За шесть лет, в течение которых я устраивала и вела духовные ретриты в Мексике, мой голос очистился, стал глубже, растворились некоторые старые осколки. На Исла-Мухерес, «острове женщин», где к тому же находится храм древней богини Иш-Чель[74], очень сильна женская энергия. Я часто медитировала на пляже этого прекрасного карибского острова, наслаждаясь энергией наших исцеляющих кругов и смакуя влажный соленый воздух, теплые, ласкающие лучи солнца и свежий, сладкий и мягкий бриз. Остров послужил словно питающей маткой для преобразования. Одна поездка мне показалась особенно сложной, потому что перед ней я ставила на зубы брекеты, и от них появились глубокие порезы и открытые язвы, попала инфекция, они воспалились, рот и горло распухли до невозможности.

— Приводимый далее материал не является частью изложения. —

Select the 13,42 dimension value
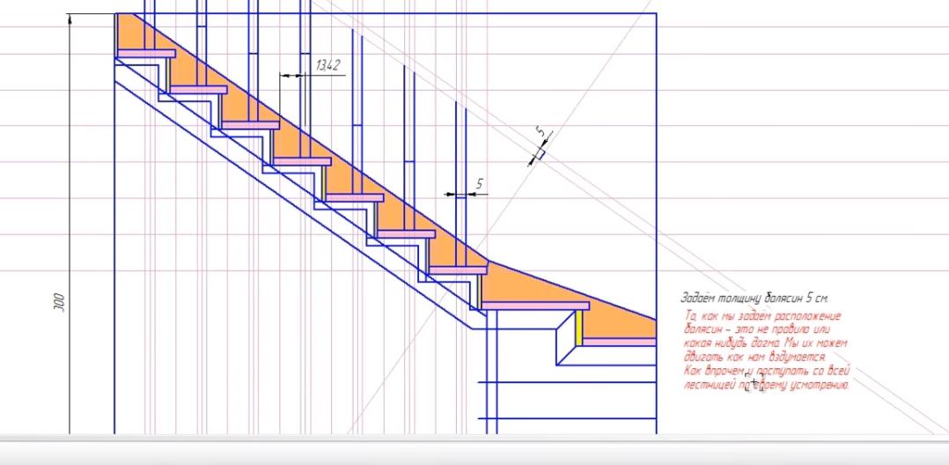coord(327,65)

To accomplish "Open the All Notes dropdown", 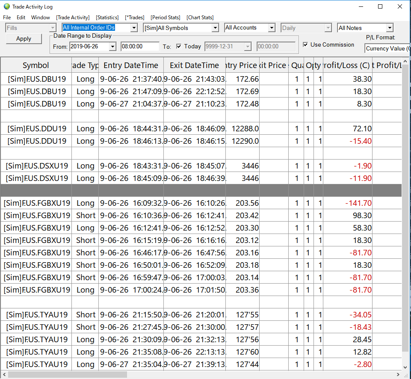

Я понимаю, что, если в ближайшее время мне не станет лучше, придется идти в клинику за антибиотиками. Я боюсь неизбежного. Наставники советуют достать из чемодана большой черный турмалин. Когда я собирала вещи, этот исцеляющий камень явно «попросился» со мной. Усевшись за обеденный стол в гостиничном номере, я закрываю глаза. Задребезжало окно, за которым, издавая характерный рокот, гудит сильный ветер. Мне велено подстроиться голосом под этот звук и приложить черный турмалин к левой, опухшей от заражения стороне лица. Широко открываю рот и пропускаю звук через себя, замечая под камнем сияющее тепло, которое возникает и постепенно разрастается.
Перед моим мысленным взором предстает широкий круг женщин в ярких блузках и разноцветных юбках. Они представляются, приглашая меня в свой круг. Я вхожу с уважением, переводя взгляд с одного доброго, любящего лица на другое. Тон ветра за окном меняется, меняю тон и я, чтобы соответствовать ему.
В центре круга женщин горит теплый огонь, и они тянут меня к нему. Камень под рукой упирается в мою опухшую челюсть, нагреваясь еще сильнее. Женщины больше ни слова не говорят, но по их живым взглядам я многое понимаю… Женская мудрость не ограничивается словесным общением.